L'histoire :
Un jour de 1949, Joan Fischer rapporte à la maison un jeu d’échecs acheté 1$ dans une boutique. Sa mère Regina et son frère Bobby s’en étonnent et apprennent benoitement les règles. La famille monoparentale vit alors chichement, dans un appartement de Brooklyn. Regina lutte chaque jour pour joindre les deux bouts. En 1951, Bobby traîne sa mère à l’intérieur d’une salle où se déroule un championnat d’échecs. Le gamin a alors l’occasion de faire une partie avec des joueurs confirmés. Il perd la partie, mais la maturité de son approche incite Carmine Nigro, le président du club d’échecs de Brooklyn, à lui proposer d’intégrer leurs soirées d’entrainement. Les mardis et jeudis soirs, Bobby Fischer apprend ainsi à gagner en maturité dans ses ouvertures et ses stratégies. Les échecs tournent dès lors à l’obsession chez l'adolescent. Il ne fait plus que ça, il achète des tas d’ouvrages spécialisés, il délaisse ses devoirs scolaires… Carmine Nigro insiste néanmoins pour encore accentuer le génie qu’il a décelé en lui, en l’incitant à participer à des tournois…

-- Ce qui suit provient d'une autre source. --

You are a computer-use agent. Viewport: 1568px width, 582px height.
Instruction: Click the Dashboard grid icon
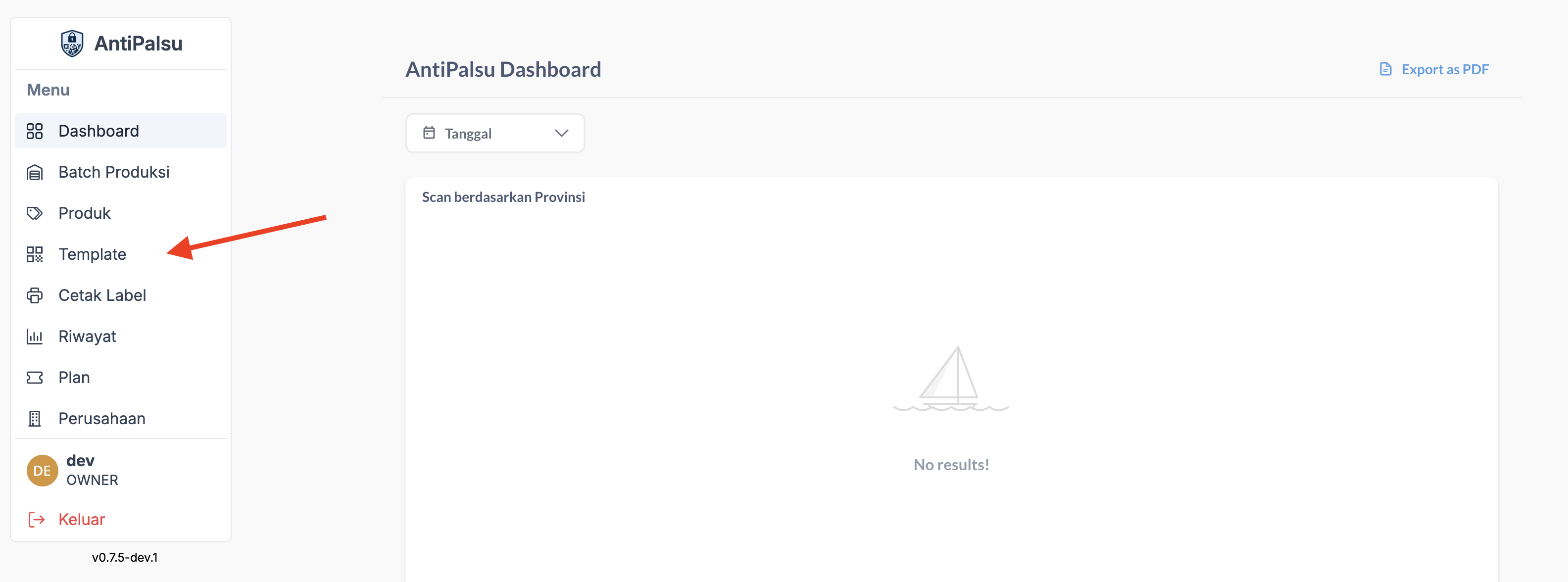pos(35,131)
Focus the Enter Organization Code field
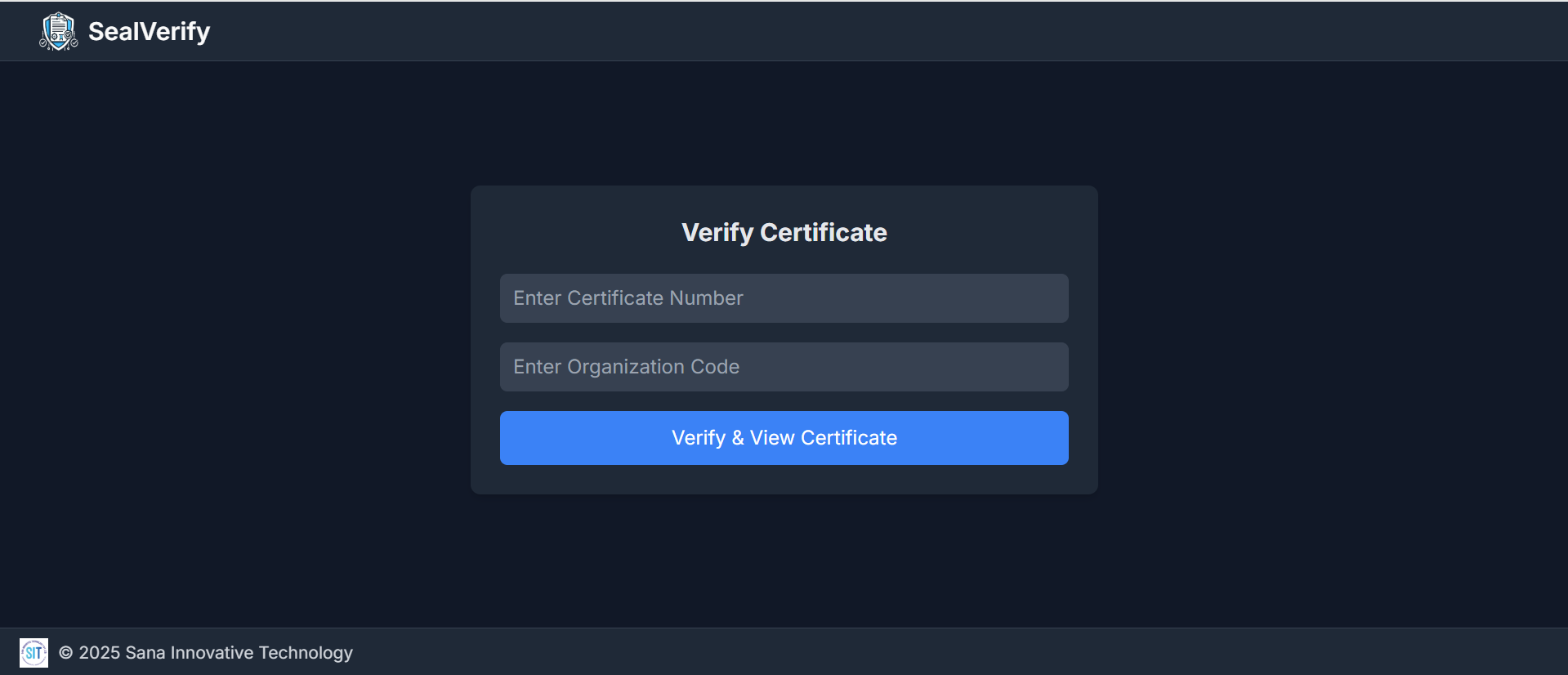The image size is (1568, 675). tap(784, 367)
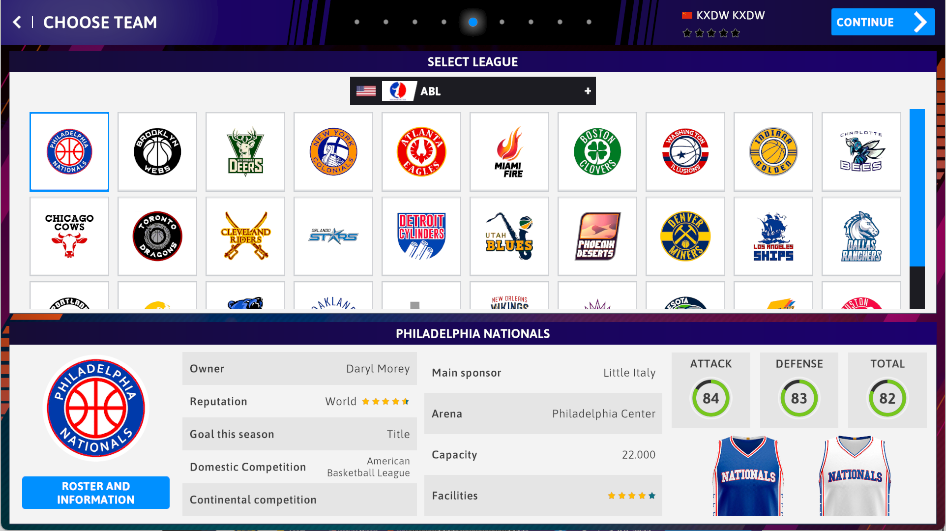Click the United States flag in league selector
Image resolution: width=946 pixels, height=531 pixels.
(366, 91)
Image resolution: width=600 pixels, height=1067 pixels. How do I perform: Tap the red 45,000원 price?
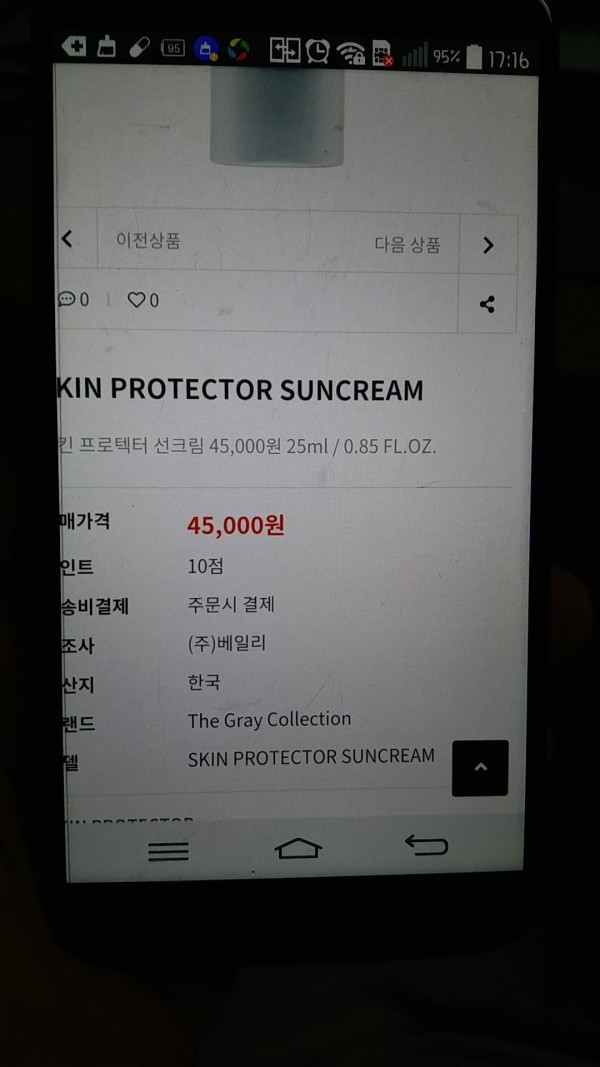(x=235, y=525)
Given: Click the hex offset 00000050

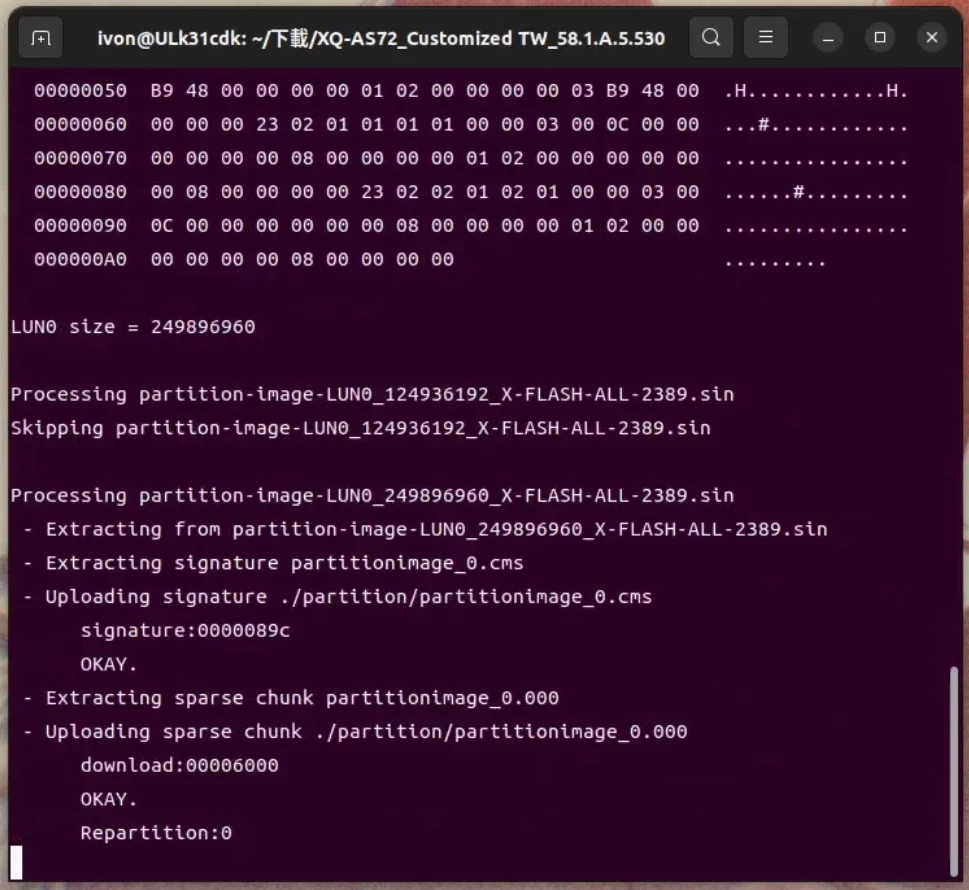Looking at the screenshot, I should [x=80, y=91].
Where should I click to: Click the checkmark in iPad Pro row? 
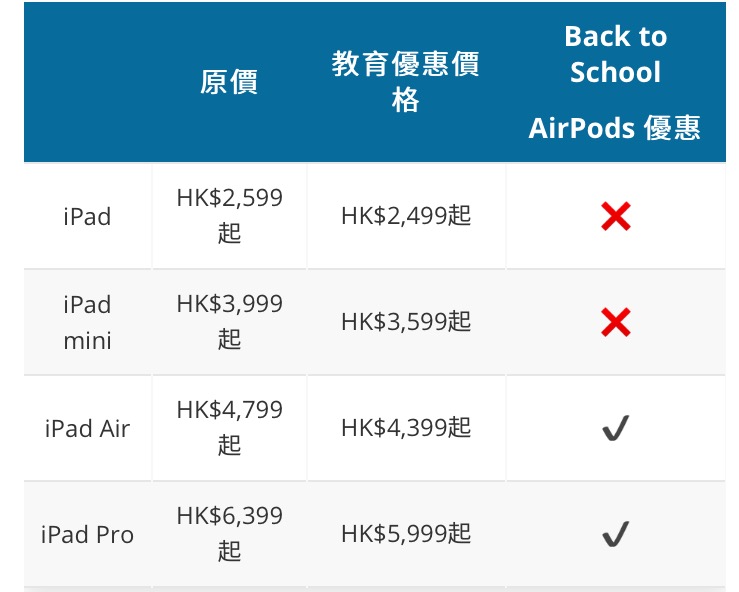click(x=616, y=534)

Ce qu'on en pense sur la planète BD :
Qualifié de « meilleur joueur d’échecs du monde » par Garry Kasparov, l’américain Bobby Fisher fut effectivement sacré champion du monde de la discipline en 1972. Un titre qui sonna comme une victoire suprême sur l’URSS, nation alors maîtresse des échecs, en pleine guerre froide. Un titre unique, d’ailleurs, car ce génie des échecs se fit aussitôt oublier et sombra dans la démence. Son destin peu commun inspira les scénaristes de Netflix® pour la conception de la série à succès, Le jeu de la dame, qui n’eurent qu’à féminiser le personnage et à en modifier ses « déviances sociales ». Car si le génie de Fisher est incontestable, il semble que la partie de son cerveau qui lui a servi à optimiser les stratégies sur un échiquier a aussi délaissé le minimum syndical pour adopter une maturité politique et un comportement sociable. Il meurt en 2008, apatride, en Islande, dans le dénuement financier et affectif, abruti de conspirationniste et d’antisémitisme. Une chute moche pour un type génial mais détestable, tout va bien ! Scénarisée par Wagner Willian, cette biographie chronologique et complète s’en tient assez platement aux faits. Elle débute subtilement, en parvenant à expliciter le déplacement de chaque pièce à mesure qu’elle développe l’enfance de Fischer. En revanche, elle ne parvient pas à nous faire comprendre en quoi l’approche de Fischer a révolutionné les échecs (une gageure pour les profanes). Le dessin réaliste en noir, blanc et lavis de gris, signé de Julian Voloj, est tout aussi académique, propret, sage et peu attachant que l’était ce « monstre ».